Wednesday, 1 July 2009

Urban Exploration and the Politics of Urban Spaces



We are surrounded by empty buildings, the result of time moving by while bricks and mortar stand still, slowly decaying and returning to the ground. The memories of past social policy and architectural ventures left to rot without attention being paid to what we can learn from their histories or derive from their current state.

Every pavement, every brick, every hedgerow is owned by somebody: symptomatic of a society so heavily governed by economics. It is strange to think that everywhere we tread is in some sense private property. Everywhere we go, there is somebody who will have an excuse for moving us on.

The urban exploration movement grew out of many things: a desire to look into the past, to see what nobody else wishes to see, the love of adrenaline.
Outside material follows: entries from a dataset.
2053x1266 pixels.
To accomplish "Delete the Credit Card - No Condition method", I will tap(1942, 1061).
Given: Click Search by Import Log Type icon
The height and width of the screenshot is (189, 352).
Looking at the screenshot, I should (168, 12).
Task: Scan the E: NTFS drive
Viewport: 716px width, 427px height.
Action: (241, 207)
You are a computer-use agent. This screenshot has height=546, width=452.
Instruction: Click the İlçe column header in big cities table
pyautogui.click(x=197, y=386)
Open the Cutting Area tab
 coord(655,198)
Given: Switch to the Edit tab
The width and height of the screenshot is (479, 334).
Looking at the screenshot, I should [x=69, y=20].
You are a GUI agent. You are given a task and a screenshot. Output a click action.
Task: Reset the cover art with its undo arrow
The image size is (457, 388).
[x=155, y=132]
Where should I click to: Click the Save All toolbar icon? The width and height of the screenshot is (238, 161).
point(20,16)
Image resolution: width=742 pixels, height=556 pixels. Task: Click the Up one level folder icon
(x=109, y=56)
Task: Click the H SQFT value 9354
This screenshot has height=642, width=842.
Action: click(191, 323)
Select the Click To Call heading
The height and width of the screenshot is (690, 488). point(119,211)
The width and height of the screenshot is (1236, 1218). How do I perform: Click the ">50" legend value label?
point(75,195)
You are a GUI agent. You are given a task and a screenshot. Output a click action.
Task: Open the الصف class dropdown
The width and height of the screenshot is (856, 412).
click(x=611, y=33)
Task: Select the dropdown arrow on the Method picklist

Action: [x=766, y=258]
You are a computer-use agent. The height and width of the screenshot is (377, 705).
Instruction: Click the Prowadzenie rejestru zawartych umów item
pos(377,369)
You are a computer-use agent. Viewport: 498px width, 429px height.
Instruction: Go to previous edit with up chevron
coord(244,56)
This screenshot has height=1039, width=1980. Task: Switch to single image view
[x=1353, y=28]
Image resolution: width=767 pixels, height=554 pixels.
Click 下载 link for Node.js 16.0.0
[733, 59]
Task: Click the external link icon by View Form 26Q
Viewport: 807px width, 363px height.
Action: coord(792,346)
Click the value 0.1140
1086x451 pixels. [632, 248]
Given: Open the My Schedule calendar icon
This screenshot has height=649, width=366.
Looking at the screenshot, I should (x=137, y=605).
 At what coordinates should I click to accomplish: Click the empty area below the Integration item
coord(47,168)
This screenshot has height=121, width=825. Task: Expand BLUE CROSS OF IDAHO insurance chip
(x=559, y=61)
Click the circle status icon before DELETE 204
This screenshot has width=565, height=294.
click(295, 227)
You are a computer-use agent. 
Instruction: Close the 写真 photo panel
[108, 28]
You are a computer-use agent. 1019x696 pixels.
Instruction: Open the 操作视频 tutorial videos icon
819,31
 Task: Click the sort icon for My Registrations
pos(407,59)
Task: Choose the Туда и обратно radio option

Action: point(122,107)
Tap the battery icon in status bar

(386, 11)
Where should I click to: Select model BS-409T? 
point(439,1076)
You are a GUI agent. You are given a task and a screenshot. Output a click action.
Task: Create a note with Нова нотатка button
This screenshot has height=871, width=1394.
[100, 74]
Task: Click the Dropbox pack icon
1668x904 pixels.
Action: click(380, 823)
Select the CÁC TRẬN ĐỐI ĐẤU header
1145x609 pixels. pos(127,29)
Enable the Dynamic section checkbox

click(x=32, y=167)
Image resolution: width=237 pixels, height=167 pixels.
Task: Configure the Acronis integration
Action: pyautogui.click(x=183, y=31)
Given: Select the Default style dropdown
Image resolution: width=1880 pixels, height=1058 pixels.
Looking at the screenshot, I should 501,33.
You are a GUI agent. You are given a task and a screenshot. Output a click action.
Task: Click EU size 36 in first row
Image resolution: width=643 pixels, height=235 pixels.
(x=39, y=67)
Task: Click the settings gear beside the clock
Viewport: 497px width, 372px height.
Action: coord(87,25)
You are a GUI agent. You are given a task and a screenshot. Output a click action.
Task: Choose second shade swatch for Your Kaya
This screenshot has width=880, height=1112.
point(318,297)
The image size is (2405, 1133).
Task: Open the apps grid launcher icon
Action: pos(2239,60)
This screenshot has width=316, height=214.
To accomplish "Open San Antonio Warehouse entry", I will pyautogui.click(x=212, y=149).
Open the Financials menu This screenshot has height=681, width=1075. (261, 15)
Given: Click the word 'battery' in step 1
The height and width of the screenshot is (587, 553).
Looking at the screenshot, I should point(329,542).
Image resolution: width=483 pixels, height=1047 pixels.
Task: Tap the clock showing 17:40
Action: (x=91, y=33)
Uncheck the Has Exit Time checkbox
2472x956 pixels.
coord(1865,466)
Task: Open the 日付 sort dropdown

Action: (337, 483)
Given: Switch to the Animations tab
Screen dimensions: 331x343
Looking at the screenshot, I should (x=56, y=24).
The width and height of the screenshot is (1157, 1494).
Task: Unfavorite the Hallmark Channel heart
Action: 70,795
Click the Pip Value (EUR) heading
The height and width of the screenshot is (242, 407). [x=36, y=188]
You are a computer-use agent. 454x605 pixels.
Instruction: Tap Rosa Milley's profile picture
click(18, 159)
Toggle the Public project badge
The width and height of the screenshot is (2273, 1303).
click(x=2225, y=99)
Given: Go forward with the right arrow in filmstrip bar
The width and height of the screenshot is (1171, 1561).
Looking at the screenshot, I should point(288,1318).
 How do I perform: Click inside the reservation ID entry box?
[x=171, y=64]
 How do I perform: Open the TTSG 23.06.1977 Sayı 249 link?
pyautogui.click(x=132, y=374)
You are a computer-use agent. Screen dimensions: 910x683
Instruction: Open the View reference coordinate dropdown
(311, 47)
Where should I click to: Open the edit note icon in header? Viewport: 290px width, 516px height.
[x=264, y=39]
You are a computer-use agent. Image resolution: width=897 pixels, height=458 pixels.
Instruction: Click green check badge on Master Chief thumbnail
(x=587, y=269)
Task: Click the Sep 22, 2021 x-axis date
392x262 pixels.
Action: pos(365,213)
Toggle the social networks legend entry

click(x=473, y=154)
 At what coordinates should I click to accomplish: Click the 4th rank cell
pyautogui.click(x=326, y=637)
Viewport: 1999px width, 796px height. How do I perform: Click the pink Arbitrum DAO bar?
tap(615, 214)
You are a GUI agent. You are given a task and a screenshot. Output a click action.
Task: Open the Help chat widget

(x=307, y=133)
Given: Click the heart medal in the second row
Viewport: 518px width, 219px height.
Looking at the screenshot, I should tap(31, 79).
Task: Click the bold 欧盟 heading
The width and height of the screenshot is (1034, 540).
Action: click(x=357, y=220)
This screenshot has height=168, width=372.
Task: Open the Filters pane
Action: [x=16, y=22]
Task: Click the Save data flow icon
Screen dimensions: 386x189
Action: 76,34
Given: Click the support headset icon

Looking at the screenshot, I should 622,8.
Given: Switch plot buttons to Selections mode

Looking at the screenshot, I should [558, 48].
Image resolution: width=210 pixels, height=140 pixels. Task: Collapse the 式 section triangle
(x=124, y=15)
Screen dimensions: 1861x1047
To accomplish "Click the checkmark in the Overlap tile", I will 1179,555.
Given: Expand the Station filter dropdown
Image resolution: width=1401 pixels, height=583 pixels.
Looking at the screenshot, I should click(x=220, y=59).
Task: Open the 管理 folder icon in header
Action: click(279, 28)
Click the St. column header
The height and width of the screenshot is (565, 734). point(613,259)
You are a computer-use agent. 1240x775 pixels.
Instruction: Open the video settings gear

Popular explores include cranes, Victorian asylums, cinemas and old industrial sites. It is a pursuit that is open to everyone yet quite secretive and closed in certain quarters. Little is needed in order to partake in it: a camera, a disregard for the exact letter of the law and a little common sense. When taken to another level then suddenly the expertise needed to traverse razor wire or the climbing equipment needed to scramble up cooling towers comes into play.

Despite how it may seem, there are rules governing this outwardly lawless-seeming activity, as the motto, "take only photographs, leave only footprints" suggests. Urban Explorers have been known to call the fire brigade upon discovering that the arsonists have recently been at work.

It can be easy to pigeonhole such an activity with things like graffiti but this is to do it a disservice. There is the same adrenaline rush and loose use of the term, "art for art's sake" but it addresses the question of ownership from a different angle. Whereas graffiti artists claim back shared urban space with the use of their tag, urban exploration serves to question the purpose of public space that has fallen out of use as well as the weight we place on history. It shares similarities with squatting but carries none of the connotations of direct action and approaches the question of re-use with a much lighter touch.

Urban Exploration joins its place amongst the many activities that have sprung up as urban past-times. Skateboarding, parkour; easily seen merely as sport, subversive activites or merely ways to kill time. When examined as a whole, what springs up instead is a discourse about how people interact with urban space: an environment which is evolutionarily alien, at times oppressive, at times a playground. Cities are built around the idea that one can engineer movement, and in course the very act of living. Circuits of resistence and circumvention are only to be expected, urgently necessary some might say.

A counterbalance is required in order to keep things in check. A fast-paced and pre-mapped route through life is provided as a blueprint for all: childhood, school, adolescense, further education, work, retirement, old age, death. Outside of holidays and weekends, where is the space for just being alive? There is always an undercurrent of thought suggesting that there must be more to life than this. For some this grows into charity work, graffiti, anarchistic direct action, terrorism. Something to throw an echo back at the enforced ethos of life. Subversion, through gentle examination or direct action is what keeps some people sane in an insane world while driving others to distraction. Something to inject a little colour into the proceedings.